Begin the reply with the line containing "Home (9, 697)" and end it with the final line of the listing, reproducing every line between exactly and adding nothing.
Information section start
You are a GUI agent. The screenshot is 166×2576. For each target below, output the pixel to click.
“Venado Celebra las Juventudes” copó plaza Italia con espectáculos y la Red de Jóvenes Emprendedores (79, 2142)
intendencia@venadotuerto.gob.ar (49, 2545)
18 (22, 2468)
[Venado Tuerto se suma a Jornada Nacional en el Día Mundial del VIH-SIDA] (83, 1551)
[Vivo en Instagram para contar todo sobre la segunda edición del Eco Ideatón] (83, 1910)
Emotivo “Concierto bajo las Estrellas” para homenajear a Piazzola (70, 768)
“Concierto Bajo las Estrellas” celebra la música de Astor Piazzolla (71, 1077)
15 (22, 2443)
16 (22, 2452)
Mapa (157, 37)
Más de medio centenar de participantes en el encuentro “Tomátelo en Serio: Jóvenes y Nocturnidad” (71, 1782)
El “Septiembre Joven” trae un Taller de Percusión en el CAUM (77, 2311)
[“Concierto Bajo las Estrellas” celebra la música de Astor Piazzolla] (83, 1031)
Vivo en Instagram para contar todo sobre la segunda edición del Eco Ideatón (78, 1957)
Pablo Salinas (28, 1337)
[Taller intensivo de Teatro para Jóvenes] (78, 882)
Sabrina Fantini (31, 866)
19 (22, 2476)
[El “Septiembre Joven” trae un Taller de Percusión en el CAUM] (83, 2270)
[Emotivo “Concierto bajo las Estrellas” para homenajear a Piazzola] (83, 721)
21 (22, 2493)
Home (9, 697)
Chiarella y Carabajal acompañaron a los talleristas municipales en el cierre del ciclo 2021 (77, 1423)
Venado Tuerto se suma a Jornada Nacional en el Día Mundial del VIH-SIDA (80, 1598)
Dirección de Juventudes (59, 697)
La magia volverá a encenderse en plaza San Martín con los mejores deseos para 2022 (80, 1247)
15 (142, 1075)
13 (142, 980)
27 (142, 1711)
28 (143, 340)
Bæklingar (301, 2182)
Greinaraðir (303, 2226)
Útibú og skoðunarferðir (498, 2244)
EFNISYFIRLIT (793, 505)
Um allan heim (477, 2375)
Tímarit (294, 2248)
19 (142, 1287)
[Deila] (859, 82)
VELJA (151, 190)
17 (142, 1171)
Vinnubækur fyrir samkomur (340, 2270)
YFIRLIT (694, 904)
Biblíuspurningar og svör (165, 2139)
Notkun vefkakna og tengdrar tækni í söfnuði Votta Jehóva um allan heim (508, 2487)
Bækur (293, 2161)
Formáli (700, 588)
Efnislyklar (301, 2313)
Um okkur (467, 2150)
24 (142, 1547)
Information section end
_Expected answer_
Home (9, 697)
Chiarella y Carabajal acompañaron a los talleristas municipales en el cierre del ciclo 2021 (77, 1423)
Venado Tuerto se suma a Jornada Nacional en el Día Mundial del VIH-SIDA (80, 1598)
Dirección de Juventudes (59, 697)
La magia volverá a encenderse en plaza San Martín con los mejores deseos para 2022 (80, 1247)
15 (142, 1075)
13 (142, 980)
27 (142, 1711)
28 (143, 340)
Bæklingar (301, 2182)
Greinaraðir (303, 2226)
Útibú og skoðunarferðir (498, 2244)
EFNISYFIRLIT (793, 505)
Um allan heim (477, 2375)
Tímarit (294, 2248)
19 (142, 1287)
[Deila] (859, 82)
VELJA (151, 190)
17 (142, 1171)
Vinnubækur fyrir samkomur (340, 2270)
YFIRLIT (694, 904)
Biblíuspurningar og svör (165, 2139)
Notkun vefkakna og tengdrar tækni í söfnuði Votta Jehóva um allan heim (508, 2487)
Bækur (293, 2161)
Formáli (700, 588)
Efnislyklar (301, 2313)
Um okkur (467, 2150)
24 (142, 1547)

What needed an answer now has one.